What is abnormal bleeding?
- Bleeding heavier or for more days than normal
- Passing clots
- Your period affects your daily activities
- Bleeding between periods
- Bleeding after sex
- Spotting anytime in the menstrual cycle
- Bleeding after menopause
The American Congress of Obstetricians and Gynecologists has stated that if a woman perceives her period as a problem, then it’s a problem, and it merits evaluation and treatment.
- Many feel tired/nauseated, experience bad cramps or have headaches
- More than 60% have had to miss social or athletic events
- About 80% report avoiding sex
- 33% have been forced to miss work
- Many women feel anxious, depressed, or moody
What causes abnormal bleeding?
- Uterine fibroids
- Adenomyosis-a common condition in which the lining of the uterus grows into the muscle wall of the uterus.
- Precancer or cancer
- Intrauterine device (IUD) or birth control pills
What tests may be needed to diagnose abnormal bleeding?

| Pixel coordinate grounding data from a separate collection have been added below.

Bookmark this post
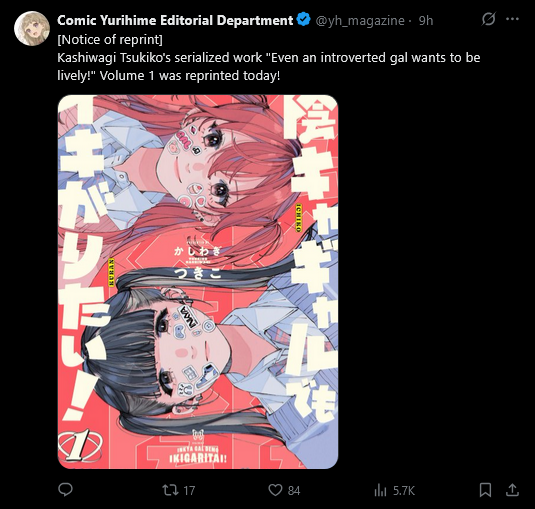The image size is (535, 509). pos(485,490)
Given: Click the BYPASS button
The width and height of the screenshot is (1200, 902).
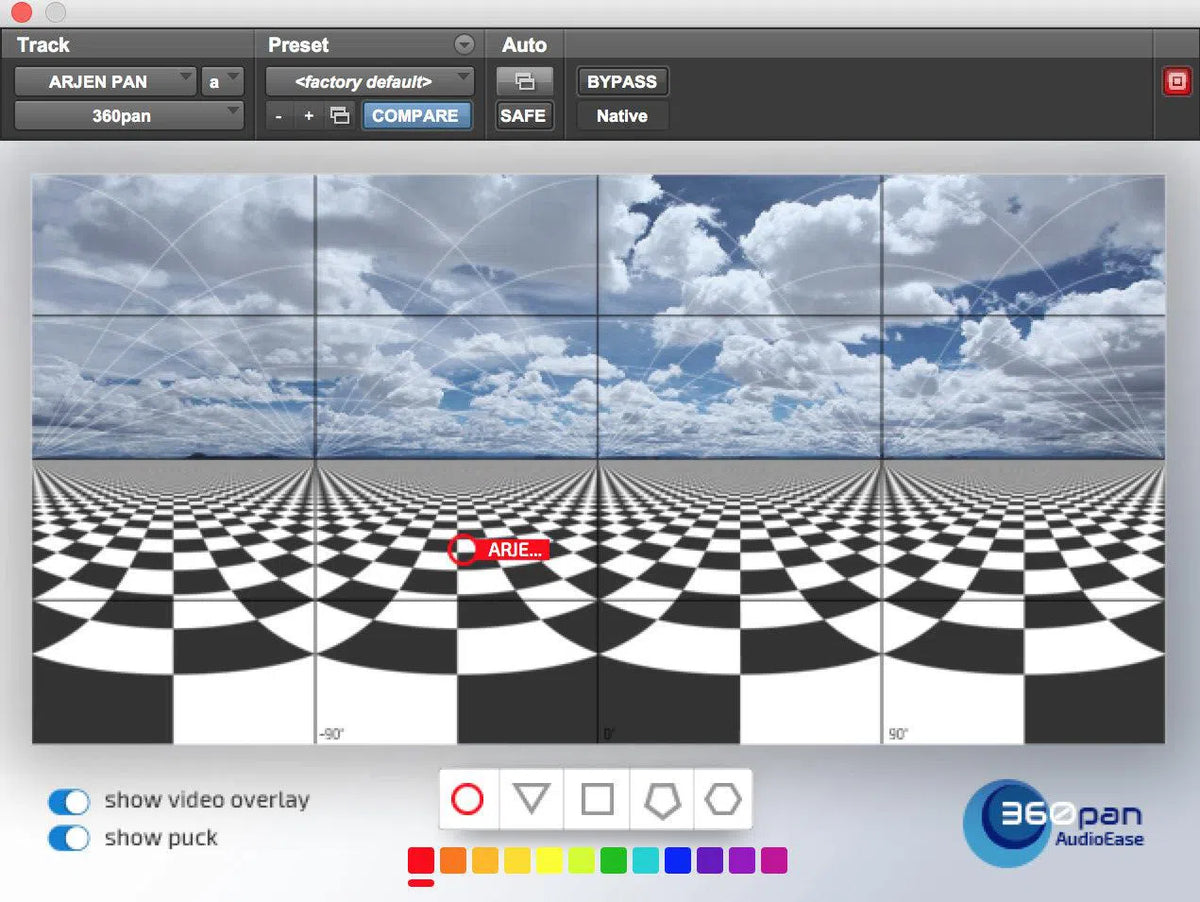Looking at the screenshot, I should click(622, 81).
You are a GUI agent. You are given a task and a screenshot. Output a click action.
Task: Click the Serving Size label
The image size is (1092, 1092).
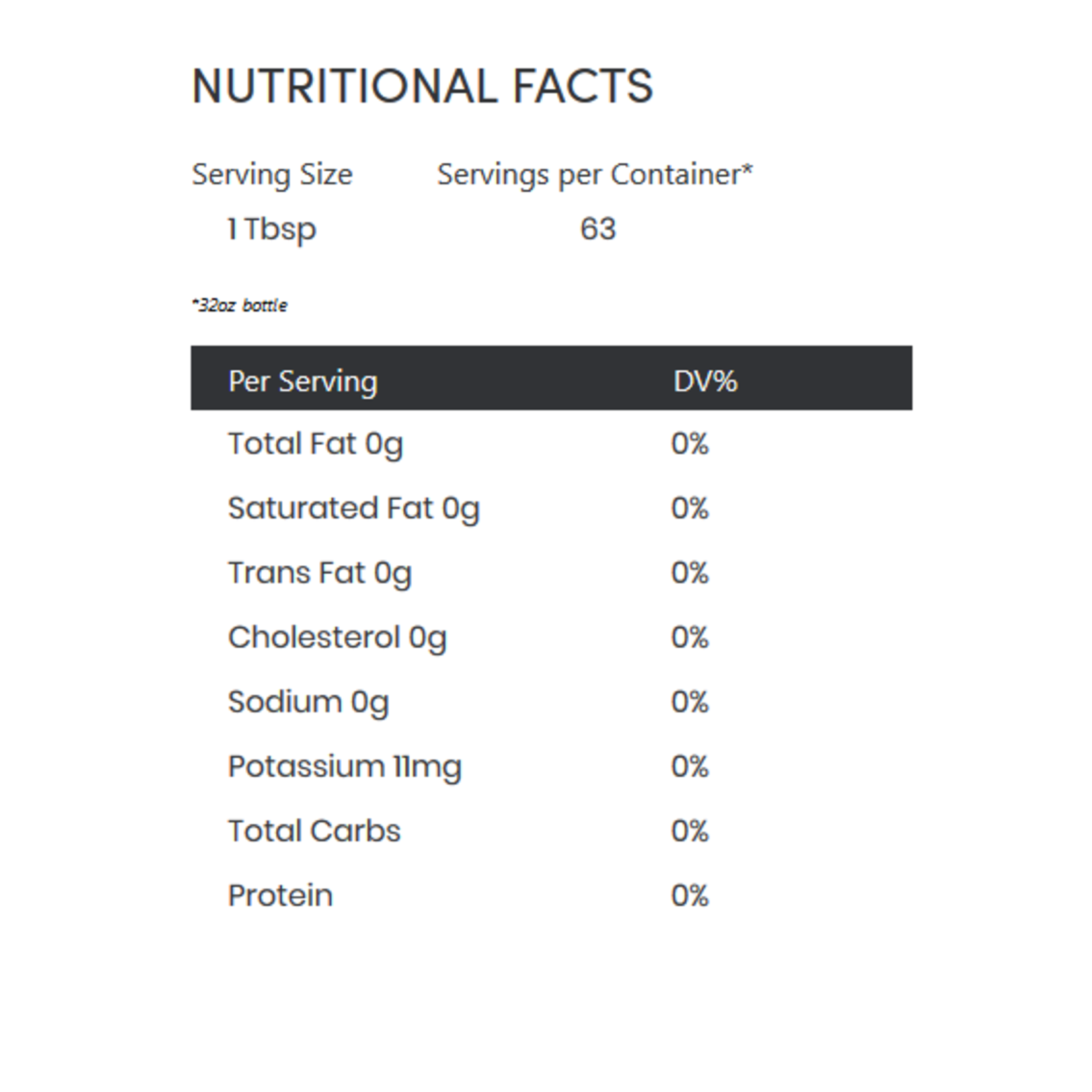point(272,175)
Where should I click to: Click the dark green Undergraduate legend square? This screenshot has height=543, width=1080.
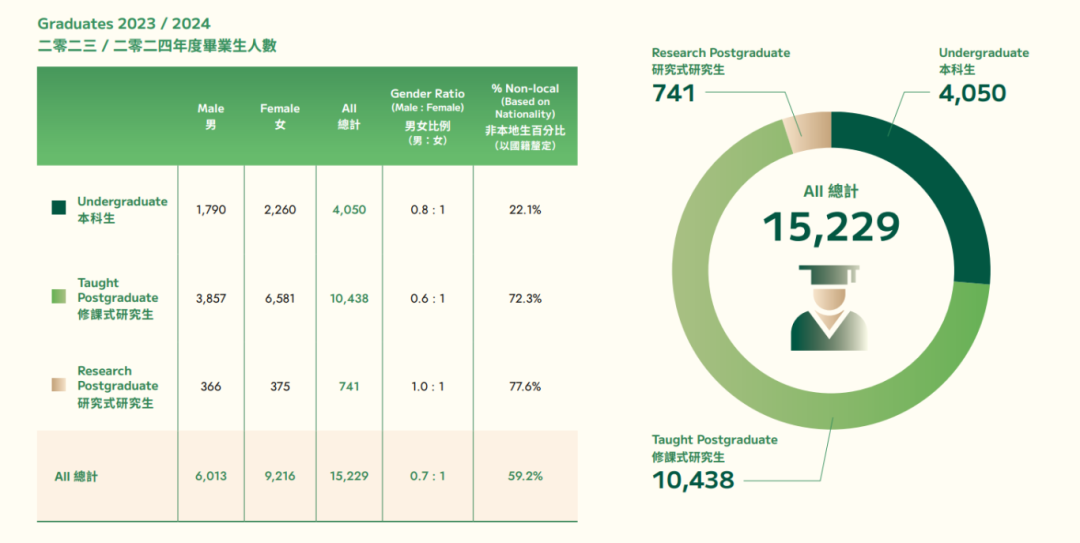pos(59,209)
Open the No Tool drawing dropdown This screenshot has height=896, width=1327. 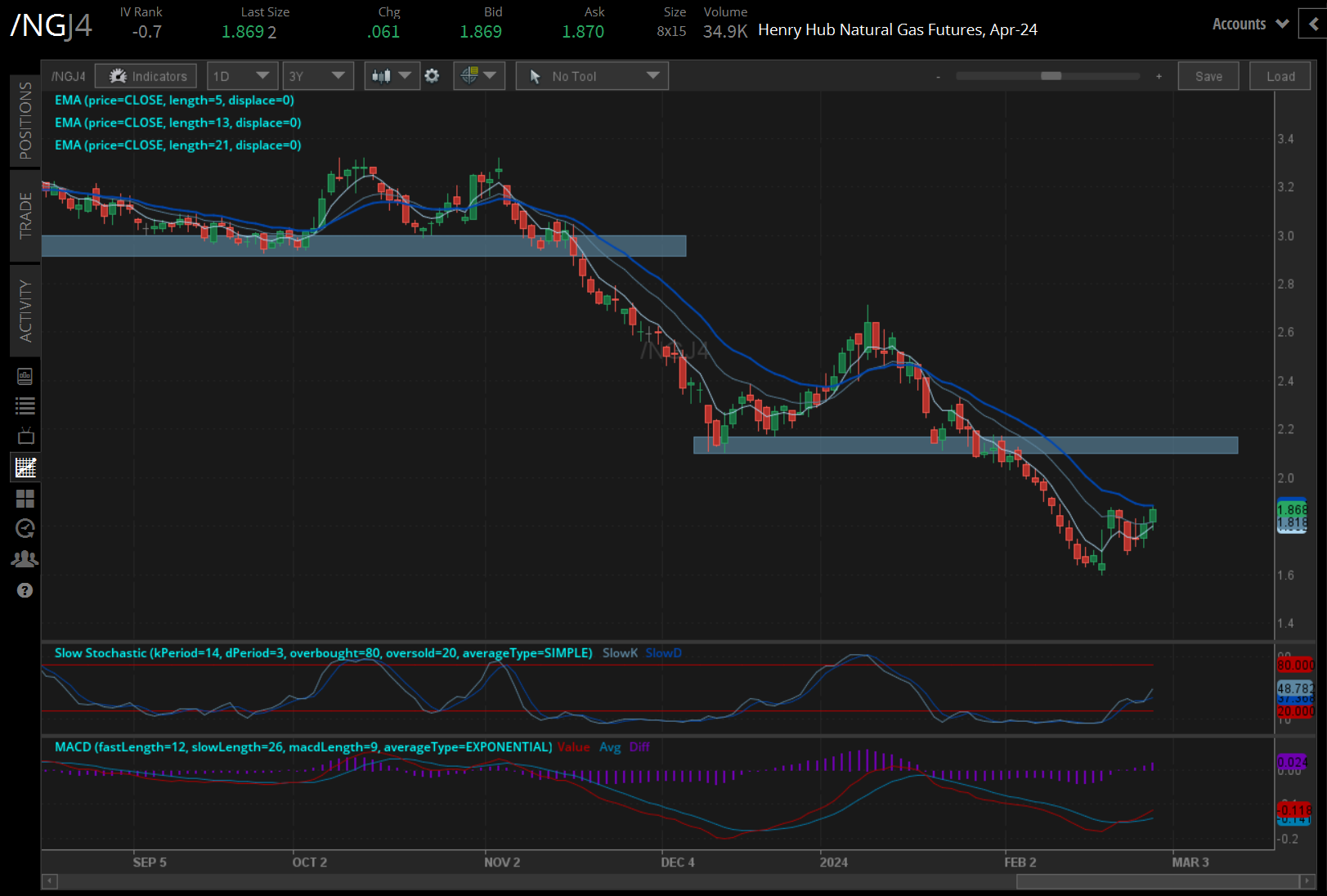[x=592, y=76]
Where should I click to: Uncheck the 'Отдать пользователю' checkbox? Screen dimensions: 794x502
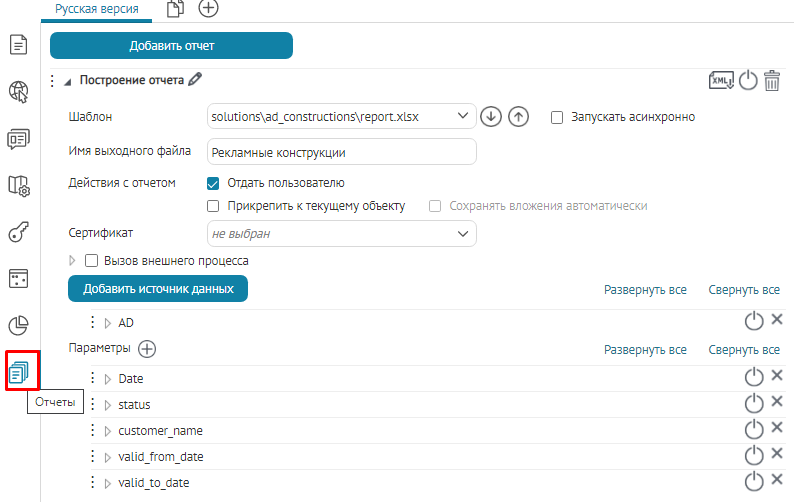coord(213,183)
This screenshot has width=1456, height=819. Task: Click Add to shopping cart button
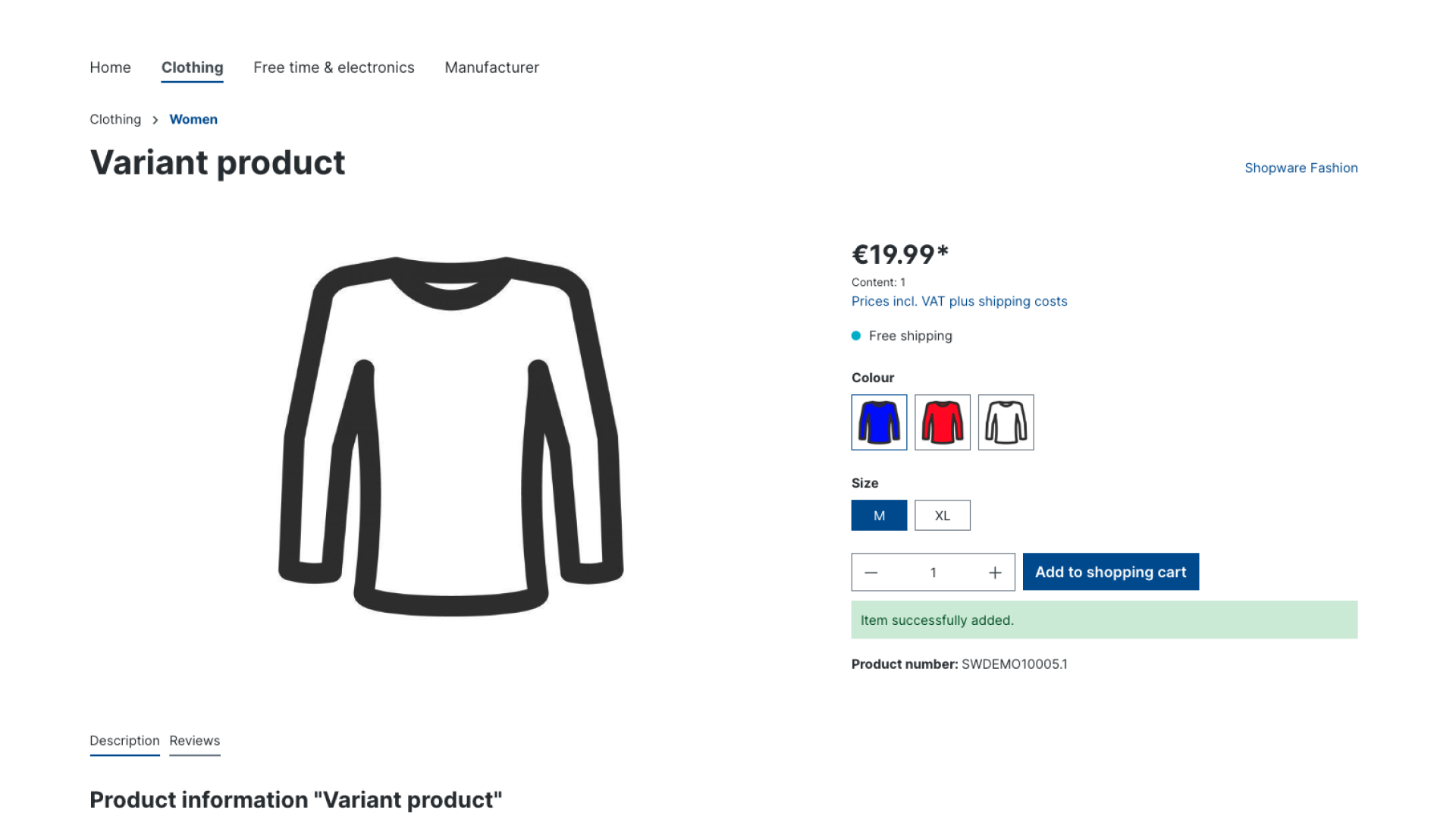[x=1111, y=571]
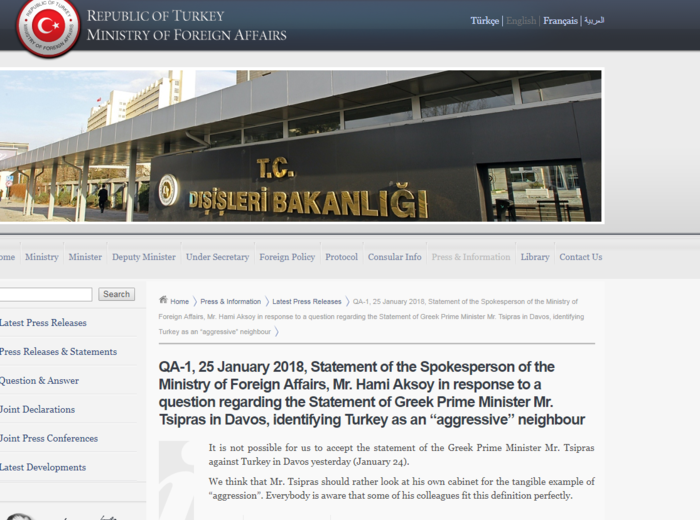
Task: Open the Library menu item
Action: click(535, 257)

- Ultrasound-Sound waves are used to make a picture of the pelvic organs.
- Saline sonogram-Water is placed in the uterus through a thin tube, while ultrasound images are made of the uterus.
- Endometrial biopsy-Using a thin catheter (tube), tissue is taken from the lining of the uterus (endometrium). It is looked at under the microscope.
- Hysteroscopy- A thin camera is inserted through the vagina and the opening of the cervix. It lets the doctor view the inside of the uterus.
What factors are considered when deciding on a type of treatment?
The type of treatment depends on many factors, including the cause of the bleeding, your age, and whether you want to have children. Some women can be treated with medication. Others may need a procedure such as endometrial ablation or hysterectomy.